Holders of performance rights issued under the EIP may be restricted from disposing of their Shares for a period of time following the exercise date. Once all vesting conditions have been met and any applicable disposal restrictions have been lifted from the Shares, the employee may dispose of the Shares. The performance rights issued as part of the LTI are dilutive to all Shareholders when the performance rights vest and exercised by the holder as the Company shall issue Shares to applicable participants expanding the share base.

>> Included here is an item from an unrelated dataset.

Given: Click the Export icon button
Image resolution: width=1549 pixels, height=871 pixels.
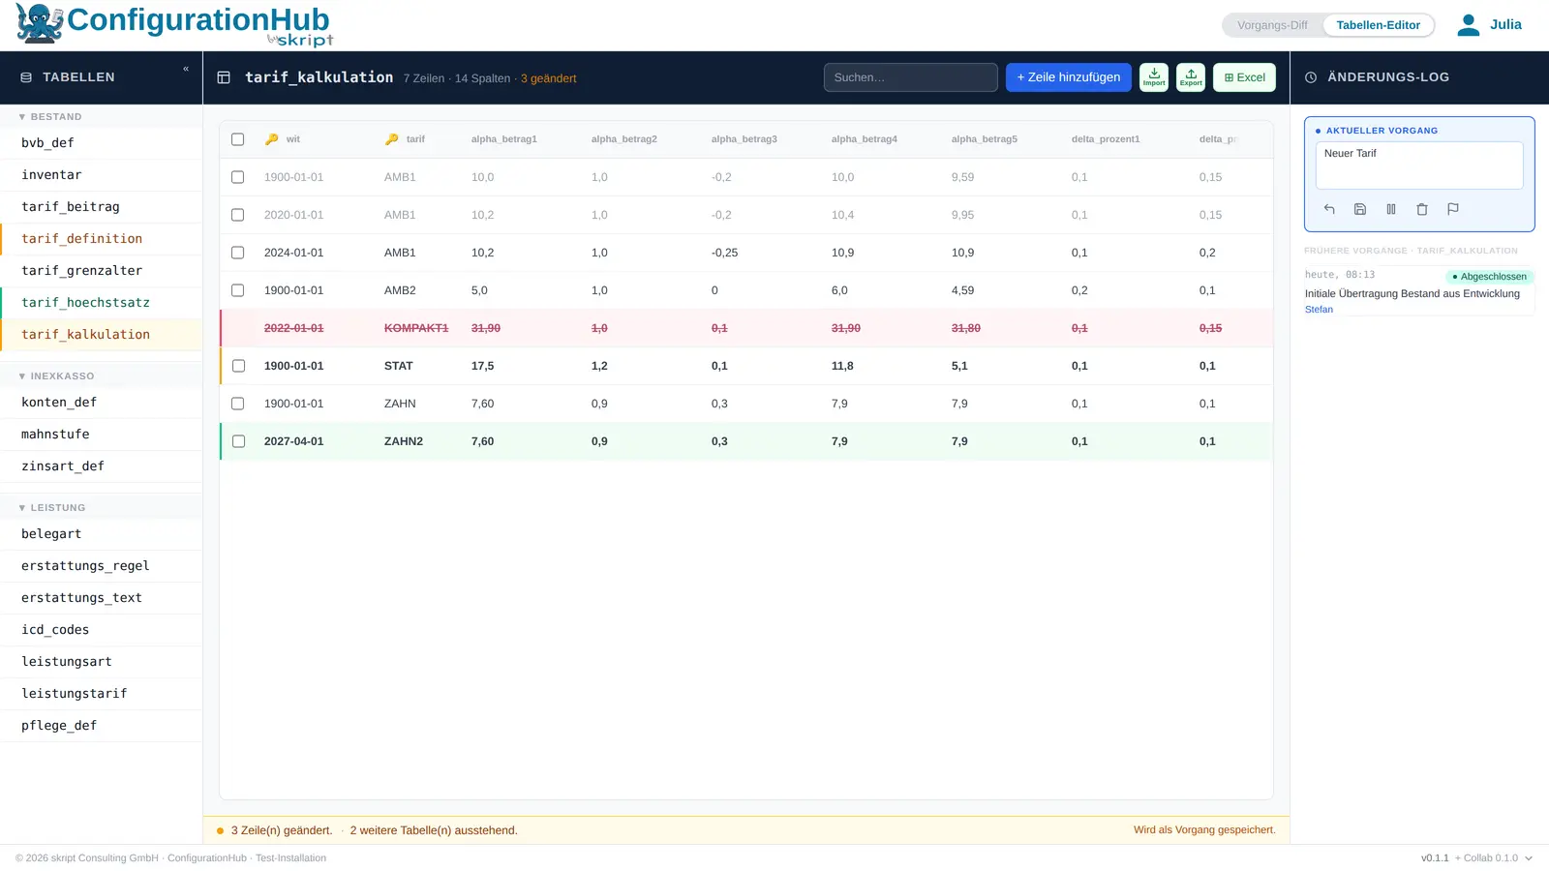Looking at the screenshot, I should [1191, 77].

The Related Party will be notified when their performance rights have vested by way of a vesting notice. Once vested, the performance rights will either be automatically exercised, or the Related Party must manually exercise by providing the Company with an exercise notice. Whether the performance rights are subject to automatic or manual exercise will be stipulated in the invitation letter. The performance rights are not subject to an exercise price. The rights have a 5 year exercise period.

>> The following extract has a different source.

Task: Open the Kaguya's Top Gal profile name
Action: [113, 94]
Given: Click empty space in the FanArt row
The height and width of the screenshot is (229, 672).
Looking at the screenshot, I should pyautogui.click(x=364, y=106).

Following exercise, the Related Party will be allocated one Share in the Company for each performance right exercised. The Shares will be held in the employee share trust (EST) until such time as any disposal restrictions are lifted. The employee may then either direct the trustee of the EST to sell the Shares and pay them the sale proceeds less any relevant costs; or ask the Trustee to transfer legal title of the Shares to them (i.e. transfer the shares out of the EST).

14.2 ASX Listing Rule 10.14

ASX Listing Rule 10.14 requires shareholder approval to be obtained where an entity issues, or agrees to issue, securities under an employee incentive scheme to a director of the entity, an associate of the director, or a person whose relationship with the entity, director or associate of the director is, in ASX’s opinions, such that approval should be obtained.

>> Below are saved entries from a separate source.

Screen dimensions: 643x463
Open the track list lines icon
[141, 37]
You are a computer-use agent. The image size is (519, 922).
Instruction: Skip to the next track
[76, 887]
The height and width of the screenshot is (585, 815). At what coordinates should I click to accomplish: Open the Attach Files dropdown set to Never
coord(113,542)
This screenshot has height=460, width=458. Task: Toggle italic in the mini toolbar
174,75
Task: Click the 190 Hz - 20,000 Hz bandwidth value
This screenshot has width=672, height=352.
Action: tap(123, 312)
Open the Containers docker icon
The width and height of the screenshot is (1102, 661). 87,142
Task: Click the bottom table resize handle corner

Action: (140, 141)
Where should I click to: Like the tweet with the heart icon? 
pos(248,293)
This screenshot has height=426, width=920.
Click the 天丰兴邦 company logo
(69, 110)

The Related Party is a related party by virtue of being a Director of the Company.

As the issue of the LTI Performance Rights involves the issue of securities under an employee incentive scheme to a Director of the Company, Shareholder approval pursuant to ASX Listing Rule 10.14 is required unless an exception applies. It is the view of the Directors that the exceptions set out in ASX Listing Rule 10.15B do not apply in the current circumstances.

If Resolution 14 is approved, then those securities can be issued to the Related Party. If Resolution 14 is not approved, then those securities cannot be issued.

14.3 Information required by ASX Listing Rule 10.14

Pursuant to and in accordance with the requirements of ASX Listing Rule 10.15, the following information is provided in relation to the proposed issue of LTI Performance Rights to the Related Parties (or their nominees):

  • (a) Remuneration Details – Mr Chris Indermaur

Mr Indermaur has a total annual fixed remuneration of $40,000 per annum, plus statutory superannuation amounts. Mr Fear’s fixed remuneration will be increased to $70,000 per annum plus statutory superannuation amounts upon the market capitalisation of the company on the ASX reaching A$100 million for a consecutive period of three months.

  • (b) Maximum number of securities

The maximum number of LTI Performance Rights to be issued pursuant to ASX Listing Rule 10.14 is 1,450,000 LTI Performance Rights to Chris Indermaur.

(c) Price of securities

No amount will be payable to the Company for the grant of the LTI Performance Rights including if the LTI Performance Rights are granted to the approved nominee of the participant. The exercise price per LTI Performance Right is nil if the LTI Performance Rights

14

are exercised. A deemed valuation using last closing price of $0.18 on 10 November 2021 for Milestone 1, and Black Scholes for Milestones 2, 3 and 4 of $99,000.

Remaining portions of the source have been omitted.